Além disso, a amostra do estudo não era grande o suficiente para verificar se certos tipos de tratamentos médicos (farmacológicos, cirúrgicos, psicológicos) eram melhores do que outros. Também é possível que o “padrão de excelência” para evidência de classificação (GRADE) seja muito estrito.
Muitos estudos de baixa qualidade
Muitos estudos de baixa qualidade estão sendo publicados, e esse estudo apenas refletiu isso. Por causa da pressão para “publicar ou perecer” para sobreviver na academia, mais e mais estudos estão sendo feitos.
Somente no PubMed – um banco de dados de artigos médicos publicados online – mais de 12.000 novos ensaios clínicos são publicados a cada ano. São 30 ensaios publicados todos os dias.

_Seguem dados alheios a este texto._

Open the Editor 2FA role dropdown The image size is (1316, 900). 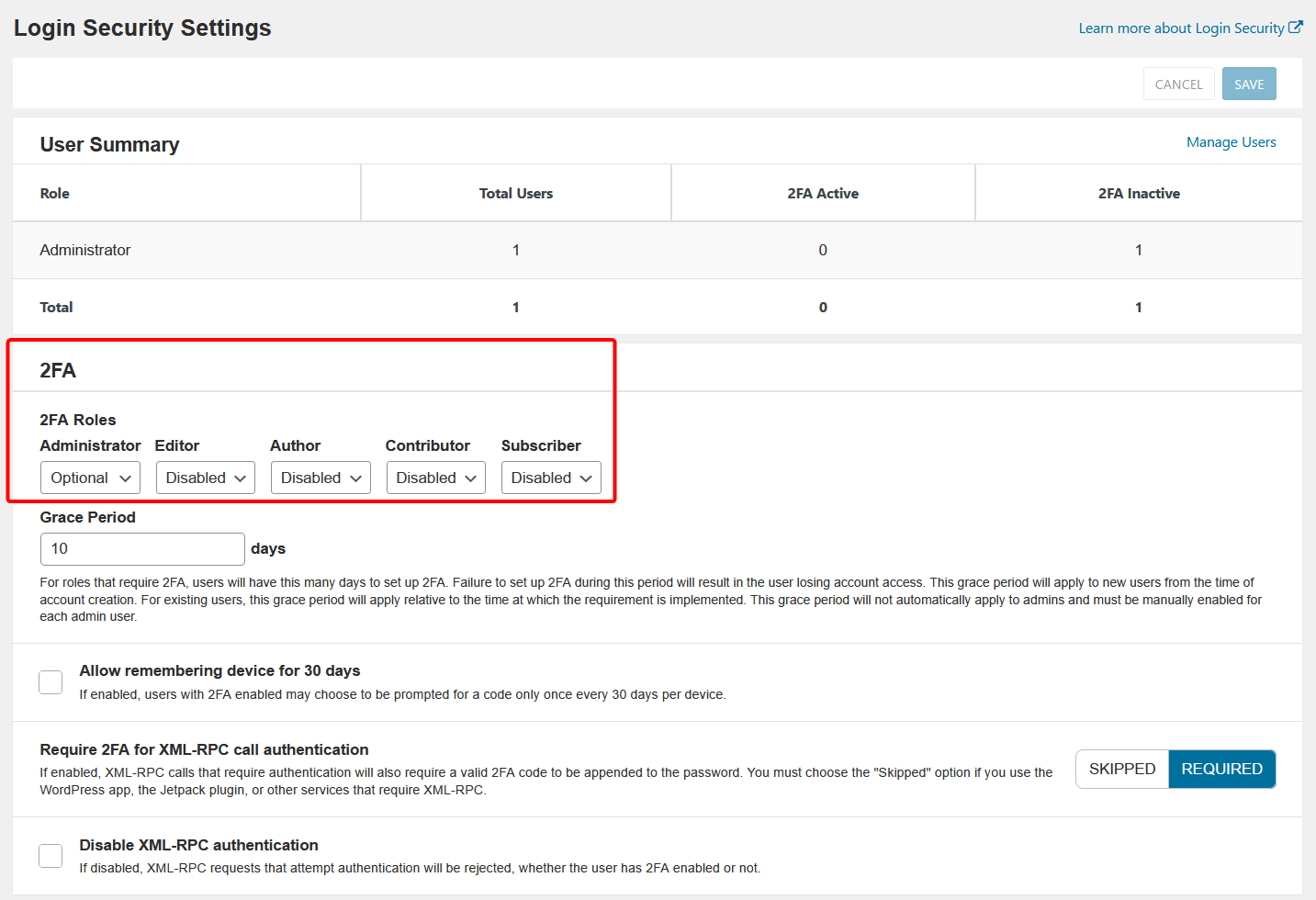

Revisões sistemáticas foram elaboradas para sintetizá-los, mas agora também existem muitos destes: mais de 2.000 por ano publicados apenas no PubMed.
O movimento da medicina baseada em evidências tem batido na tecla sobre a necessidade de melhorar a qualidade da pesquisa por mais de 30 anos, mas, paradoxalmente, não há evidências de que as coisas tenham melhorado apesar do aumento de diretrizes e orientações.

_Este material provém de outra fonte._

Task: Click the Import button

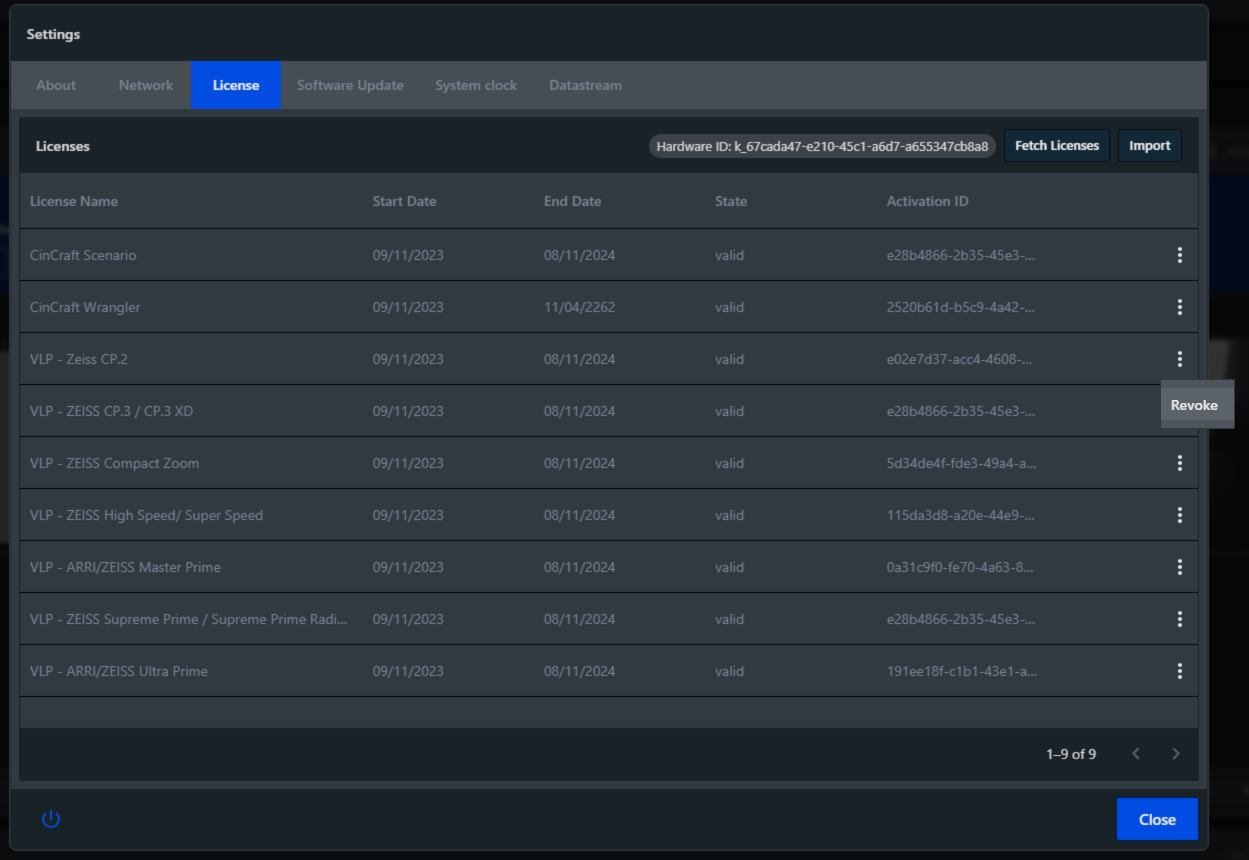Action: [x=1149, y=146]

Em 1994, Doug Altman, professor de estatística médica na Universidade de Oxford, pediu menos, mas melhores, pesquisas. Isso teria sido bom, mas aconteceu o contrário.
Inevitavelmente, o tsunami de ensaios publicados todos os anos, combinado com a necessidade de publicar para sobreviver na academia, levou a uma grande quantidade de lixo sendo publicado, e isso não mudou com o tempo.
Evidências de baixa qualidade são sérias: sem boas evidências, simplesmente não podemos ter certeza de que os tratamentos que usamos funcionam.
Sistema GRADE pegando muito pesado
Um carpinteiro deve culpar suas ferramentas apenas em último recurso, então a desculpa de que o GRADE não funciona deve ser usada com cautela.
No entanto, provavelmente é verdade que o sistema GRADE pega muito pesado em alguns contextos. Por exemplo, é quase impossível que qualquer ensaio que avalie um determinado regime de exercícios seja de alta qualidade.
Um ensaio sobre exercícios não pode ser “cego”: qualquer pessoa que fizer exercício saberá que está no grupo de exercícios, enquanto os do grupo de controle saberão que não estão fazendo exercício. Além disso, é difícil fazer com que grandes grupos de pessoas façam exatamente o mesmo exercício, ao passo que é mais fácil fazer com que todos tomem uma mesma pílula.
Esses problemas inerentes condenam as experiências de exercícios a serem consideradas de qualidade inferior, não importa o quão útil seja seguramente o exercício.
Além disso, o método era rígido. Considerando que as revisões sistemáticas tiveram muitos resultados (cada um dos quais poderia ser de alta qualidade), concentramos nos resultados primários. Por exemplo, o resultado primário em uma revisão de analgésicos seria uma redução da dor. Em seguida, eles também podem medir uma gama de resultados secundários, variando da redução da ansiedade à satisfação do paciente.
Focar nos resultados primários evita descobertas falsas. Se olharmos para muitos resultados, existe o perigo de um deles ser de alta qualidade apenas por acaso. Para atenuar isso, analisamos se havia algum resultado – mesmo que não fosse o resultado primário. Descobrimos que um em cada cinco tratamentos tinha evidências de alta qualidade para qualquer resultado.
Em média, a maioria dos tratamentos médicos cuja eficácia foi testada em revisões sistemáticas não é sustentada por evidências de alta qualidade. Precisamos de menos, mas melhores, pesquisas para lidar com as incertezas para que possamos ter mais confiança de que os tratamentos que realizamos funcionam.